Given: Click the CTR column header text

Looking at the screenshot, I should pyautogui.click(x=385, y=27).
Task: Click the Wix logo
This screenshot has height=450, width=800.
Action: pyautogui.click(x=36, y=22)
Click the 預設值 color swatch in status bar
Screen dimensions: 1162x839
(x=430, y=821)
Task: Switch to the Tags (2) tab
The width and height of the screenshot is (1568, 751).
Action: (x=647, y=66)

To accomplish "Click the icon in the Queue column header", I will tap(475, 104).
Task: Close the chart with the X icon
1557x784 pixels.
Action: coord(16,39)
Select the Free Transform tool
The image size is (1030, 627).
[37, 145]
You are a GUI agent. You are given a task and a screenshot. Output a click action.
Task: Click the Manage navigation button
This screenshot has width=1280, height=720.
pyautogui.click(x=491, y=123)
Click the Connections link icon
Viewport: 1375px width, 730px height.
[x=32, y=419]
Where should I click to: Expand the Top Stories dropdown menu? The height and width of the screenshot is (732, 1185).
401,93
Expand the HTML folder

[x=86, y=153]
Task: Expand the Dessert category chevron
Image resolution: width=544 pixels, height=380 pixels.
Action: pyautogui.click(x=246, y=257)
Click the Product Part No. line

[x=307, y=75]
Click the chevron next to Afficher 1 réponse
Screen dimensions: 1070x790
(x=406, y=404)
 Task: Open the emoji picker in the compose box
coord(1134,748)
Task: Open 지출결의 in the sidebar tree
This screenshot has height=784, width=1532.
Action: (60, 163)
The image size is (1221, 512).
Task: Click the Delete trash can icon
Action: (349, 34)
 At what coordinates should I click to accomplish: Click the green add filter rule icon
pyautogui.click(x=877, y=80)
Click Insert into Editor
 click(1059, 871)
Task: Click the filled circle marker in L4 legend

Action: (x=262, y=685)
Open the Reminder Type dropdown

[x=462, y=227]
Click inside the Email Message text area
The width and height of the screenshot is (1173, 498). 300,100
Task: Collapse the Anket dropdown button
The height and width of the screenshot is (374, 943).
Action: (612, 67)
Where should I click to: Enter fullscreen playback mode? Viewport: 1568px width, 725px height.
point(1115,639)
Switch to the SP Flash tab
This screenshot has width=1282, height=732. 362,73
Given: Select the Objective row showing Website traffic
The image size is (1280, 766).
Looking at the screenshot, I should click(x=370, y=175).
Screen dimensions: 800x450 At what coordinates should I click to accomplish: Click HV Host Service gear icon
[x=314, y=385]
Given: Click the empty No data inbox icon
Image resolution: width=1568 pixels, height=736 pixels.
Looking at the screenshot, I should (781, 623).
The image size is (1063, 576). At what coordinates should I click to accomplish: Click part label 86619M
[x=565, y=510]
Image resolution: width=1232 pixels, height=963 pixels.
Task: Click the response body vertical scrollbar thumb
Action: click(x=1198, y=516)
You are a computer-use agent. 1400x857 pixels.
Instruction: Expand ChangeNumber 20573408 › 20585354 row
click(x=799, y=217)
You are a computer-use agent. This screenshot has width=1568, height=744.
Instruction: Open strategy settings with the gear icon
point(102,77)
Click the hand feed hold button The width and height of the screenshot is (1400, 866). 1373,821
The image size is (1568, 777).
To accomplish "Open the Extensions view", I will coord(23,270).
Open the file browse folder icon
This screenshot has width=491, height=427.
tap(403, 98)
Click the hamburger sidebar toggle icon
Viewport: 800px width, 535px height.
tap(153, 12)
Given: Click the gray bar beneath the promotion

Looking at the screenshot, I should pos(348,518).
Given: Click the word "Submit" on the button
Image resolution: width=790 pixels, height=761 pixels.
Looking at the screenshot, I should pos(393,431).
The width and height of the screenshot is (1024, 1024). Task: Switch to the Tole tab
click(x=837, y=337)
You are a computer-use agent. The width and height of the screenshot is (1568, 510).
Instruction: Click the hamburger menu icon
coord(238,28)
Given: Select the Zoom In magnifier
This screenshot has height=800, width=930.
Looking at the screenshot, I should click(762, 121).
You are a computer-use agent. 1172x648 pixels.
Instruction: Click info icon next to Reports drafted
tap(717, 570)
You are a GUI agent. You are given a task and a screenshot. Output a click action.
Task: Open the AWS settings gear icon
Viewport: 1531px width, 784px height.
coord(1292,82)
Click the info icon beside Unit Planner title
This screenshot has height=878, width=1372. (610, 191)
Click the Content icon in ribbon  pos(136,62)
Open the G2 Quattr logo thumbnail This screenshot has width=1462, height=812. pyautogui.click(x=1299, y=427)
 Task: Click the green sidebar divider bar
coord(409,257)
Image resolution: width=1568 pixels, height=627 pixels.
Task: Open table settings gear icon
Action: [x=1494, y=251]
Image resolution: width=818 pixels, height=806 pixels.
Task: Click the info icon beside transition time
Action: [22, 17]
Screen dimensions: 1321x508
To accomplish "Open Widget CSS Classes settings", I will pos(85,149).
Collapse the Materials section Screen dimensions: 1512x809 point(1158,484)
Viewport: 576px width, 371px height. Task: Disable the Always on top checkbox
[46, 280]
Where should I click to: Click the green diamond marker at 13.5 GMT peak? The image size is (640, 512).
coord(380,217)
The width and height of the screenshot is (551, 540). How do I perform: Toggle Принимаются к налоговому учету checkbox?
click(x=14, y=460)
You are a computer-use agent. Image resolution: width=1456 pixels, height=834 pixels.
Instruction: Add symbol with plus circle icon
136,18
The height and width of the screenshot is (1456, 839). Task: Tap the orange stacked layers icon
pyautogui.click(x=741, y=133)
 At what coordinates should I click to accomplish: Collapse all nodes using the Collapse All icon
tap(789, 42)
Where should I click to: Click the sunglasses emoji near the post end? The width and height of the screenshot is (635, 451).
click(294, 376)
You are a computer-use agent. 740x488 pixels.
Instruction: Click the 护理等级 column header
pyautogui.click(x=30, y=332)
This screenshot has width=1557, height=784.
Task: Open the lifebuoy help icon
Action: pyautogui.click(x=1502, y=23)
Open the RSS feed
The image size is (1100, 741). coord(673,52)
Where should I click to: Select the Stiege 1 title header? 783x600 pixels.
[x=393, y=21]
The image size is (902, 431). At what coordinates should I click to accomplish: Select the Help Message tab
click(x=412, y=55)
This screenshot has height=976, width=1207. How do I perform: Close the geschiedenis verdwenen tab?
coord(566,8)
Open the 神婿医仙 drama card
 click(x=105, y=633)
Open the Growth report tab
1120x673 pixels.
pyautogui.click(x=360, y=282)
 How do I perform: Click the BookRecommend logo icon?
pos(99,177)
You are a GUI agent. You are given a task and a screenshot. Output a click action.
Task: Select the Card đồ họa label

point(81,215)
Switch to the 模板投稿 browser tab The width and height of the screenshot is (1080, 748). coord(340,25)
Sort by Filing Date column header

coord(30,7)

Task to carry out ->
Please return a copy of each line in the entries that has the string "agent".

Result of this exercise ->
You are a GUI agent. You are given a task and a screenshot. Output a click action.
You are a computer-use agent. 1400x857 pixels.
You are a computer-use agent. This screenshot has width=1568, height=744.
You are a computer-use agent. The width and height of the screenshot is (1568, 510).
You are a computer-use agent. 1172x648 pixels.
You are a GUI agent. You are given a task and a screenshot. Output a click action.
You are a computer-use agent. Image resolution: width=1456 pixels, height=834 pixels.
You are a computer-use agent. 740x488 pixels.
You are a GUI agent. You are given a task and a screenshot. Output a click action.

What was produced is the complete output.